[Problem to work on] Collect every line in the records below that contains the string "SVDP". Case counts.
##### Material to process
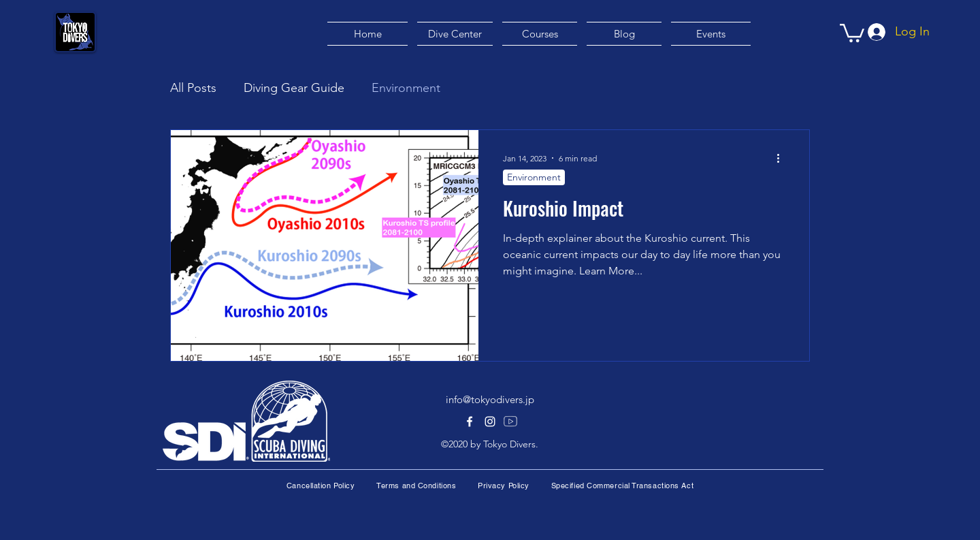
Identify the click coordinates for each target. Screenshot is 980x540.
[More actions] (783, 158)
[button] (852, 32)
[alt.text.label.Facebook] (470, 422)
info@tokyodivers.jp (490, 399)
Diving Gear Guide (294, 88)
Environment (406, 88)
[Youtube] (510, 422)
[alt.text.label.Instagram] (490, 422)
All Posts (193, 88)
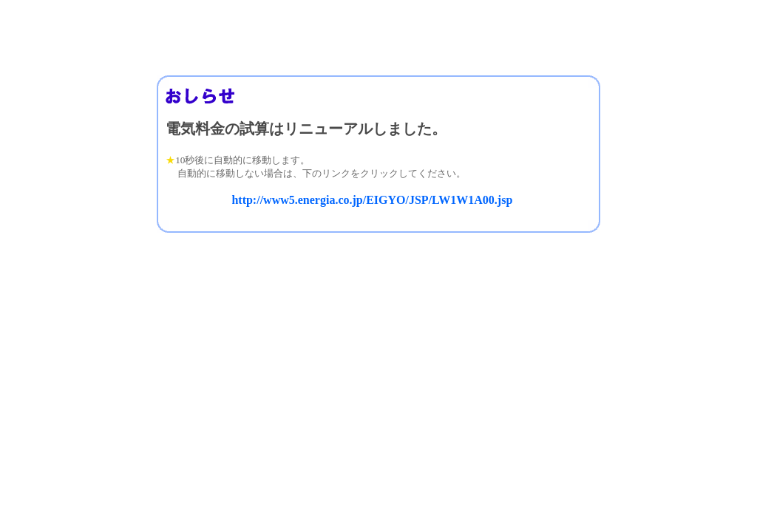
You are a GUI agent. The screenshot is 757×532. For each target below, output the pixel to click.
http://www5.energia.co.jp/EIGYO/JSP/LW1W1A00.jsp (372, 200)
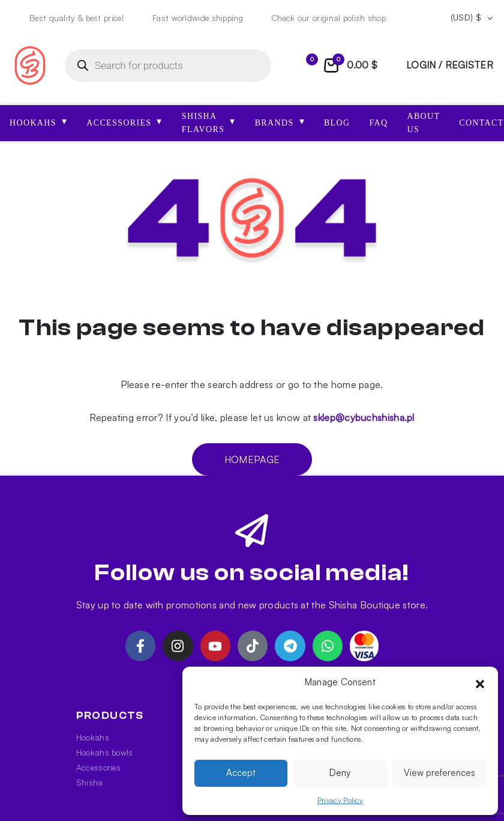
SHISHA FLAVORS (209, 123)
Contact (481, 123)
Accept (241, 772)
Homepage (252, 459)
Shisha (89, 782)
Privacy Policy (340, 800)
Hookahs (92, 737)
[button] (480, 682)
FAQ (378, 123)
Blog (337, 123)
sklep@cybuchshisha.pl (364, 417)
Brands (280, 121)
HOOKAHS (38, 121)
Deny (340, 772)
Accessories (98, 767)
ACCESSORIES (124, 121)
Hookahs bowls (104, 752)
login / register (449, 65)
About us (423, 123)
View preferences (439, 772)
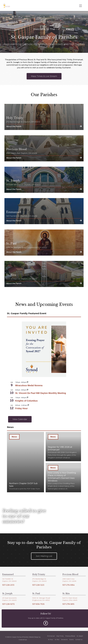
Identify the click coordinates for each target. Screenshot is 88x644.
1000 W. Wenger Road (41, 596)
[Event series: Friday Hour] (28, 405)
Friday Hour (21, 408)
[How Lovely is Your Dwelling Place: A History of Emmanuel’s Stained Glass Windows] (63, 476)
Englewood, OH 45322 (41, 598)
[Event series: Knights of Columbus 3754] (27, 398)
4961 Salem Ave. (68, 577)
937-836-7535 (38, 602)
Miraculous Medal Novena (29, 386)
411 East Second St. (10, 596)
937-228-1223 (38, 583)
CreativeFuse (23, 638)
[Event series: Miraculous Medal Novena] (27, 382)
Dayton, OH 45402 (9, 580)
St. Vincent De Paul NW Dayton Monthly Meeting (40, 393)
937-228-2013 (8, 583)
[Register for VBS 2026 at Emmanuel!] (63, 446)
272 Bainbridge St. (39, 577)
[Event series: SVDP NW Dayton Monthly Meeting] (27, 390)
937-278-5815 (68, 602)
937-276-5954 (68, 583)
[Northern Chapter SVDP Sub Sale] (26, 461)
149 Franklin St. (8, 577)
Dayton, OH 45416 (69, 580)
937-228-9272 (8, 602)
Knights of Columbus (26, 401)
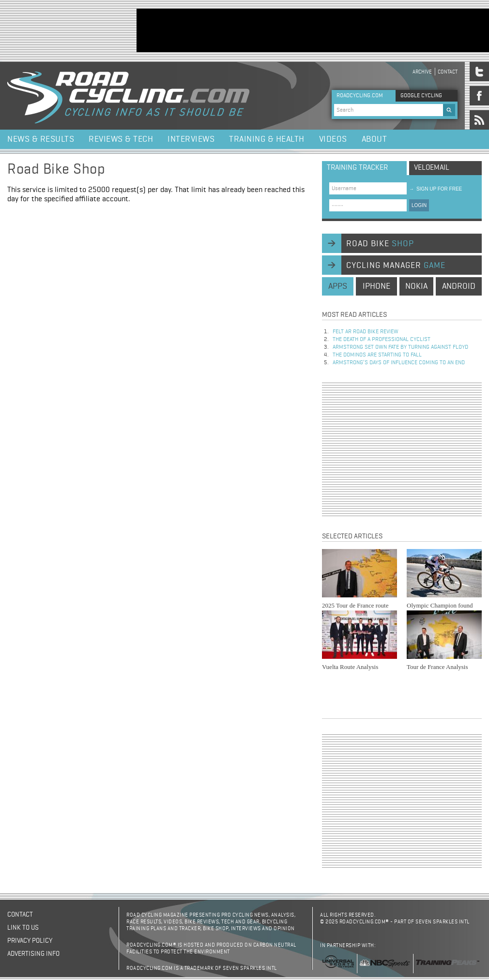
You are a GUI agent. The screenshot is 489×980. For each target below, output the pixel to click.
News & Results (41, 139)
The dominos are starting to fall (377, 355)
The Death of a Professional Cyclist (382, 340)
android (458, 286)
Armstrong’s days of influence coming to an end (398, 363)
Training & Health (267, 139)
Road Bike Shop (56, 170)
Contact (447, 72)
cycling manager (396, 266)
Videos (333, 139)
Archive (422, 72)
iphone (376, 286)
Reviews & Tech (121, 139)
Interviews (191, 139)
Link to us (23, 928)
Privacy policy (30, 941)
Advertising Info (33, 954)
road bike (380, 244)
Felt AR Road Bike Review (366, 332)
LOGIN (419, 205)
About (374, 139)
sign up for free (435, 189)
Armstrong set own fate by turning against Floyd (400, 347)
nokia (416, 286)
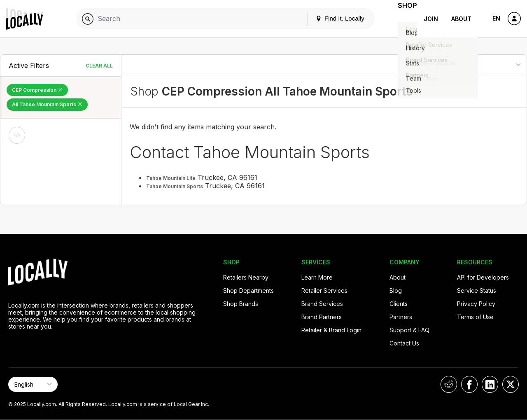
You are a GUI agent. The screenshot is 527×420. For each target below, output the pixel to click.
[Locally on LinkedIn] (490, 384)
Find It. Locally (330, 18)
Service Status (476, 290)
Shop (402, 19)
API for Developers (483, 277)
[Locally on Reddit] (449, 384)
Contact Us (404, 343)
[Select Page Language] (33, 384)
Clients (399, 303)
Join (431, 19)
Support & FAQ (409, 330)
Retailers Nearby (246, 277)
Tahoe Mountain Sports (175, 186)
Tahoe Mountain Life (171, 178)
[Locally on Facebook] (469, 384)
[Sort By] (485, 65)
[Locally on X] (511, 384)
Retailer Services (324, 290)
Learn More (317, 277)
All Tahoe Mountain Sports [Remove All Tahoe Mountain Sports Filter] (47, 104)
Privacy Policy (476, 303)
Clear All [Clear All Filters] (99, 65)
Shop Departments (248, 290)
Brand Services (322, 303)
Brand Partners (322, 317)
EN (496, 18)
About (461, 19)
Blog (396, 290)
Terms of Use (475, 317)
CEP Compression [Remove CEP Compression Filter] (37, 90)
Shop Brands (240, 303)
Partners (401, 317)
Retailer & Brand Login (331, 330)
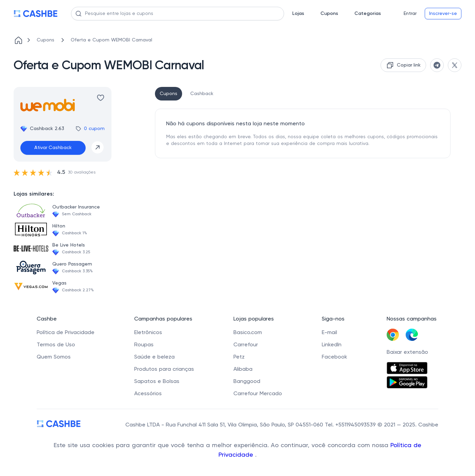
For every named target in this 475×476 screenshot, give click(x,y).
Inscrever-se (443, 14)
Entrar (410, 14)
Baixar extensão (407, 352)
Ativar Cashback (53, 148)
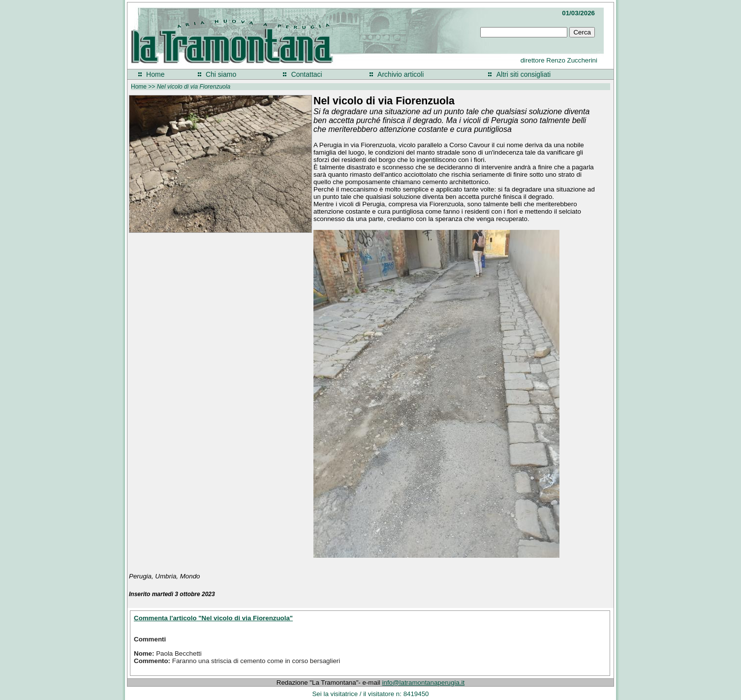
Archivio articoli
##########
[The solution]
[Event series: SVDP NW Dayton Monthly Meeting] (27, 390)
[Northern Chapter SVDP Sub Sale] (26, 461)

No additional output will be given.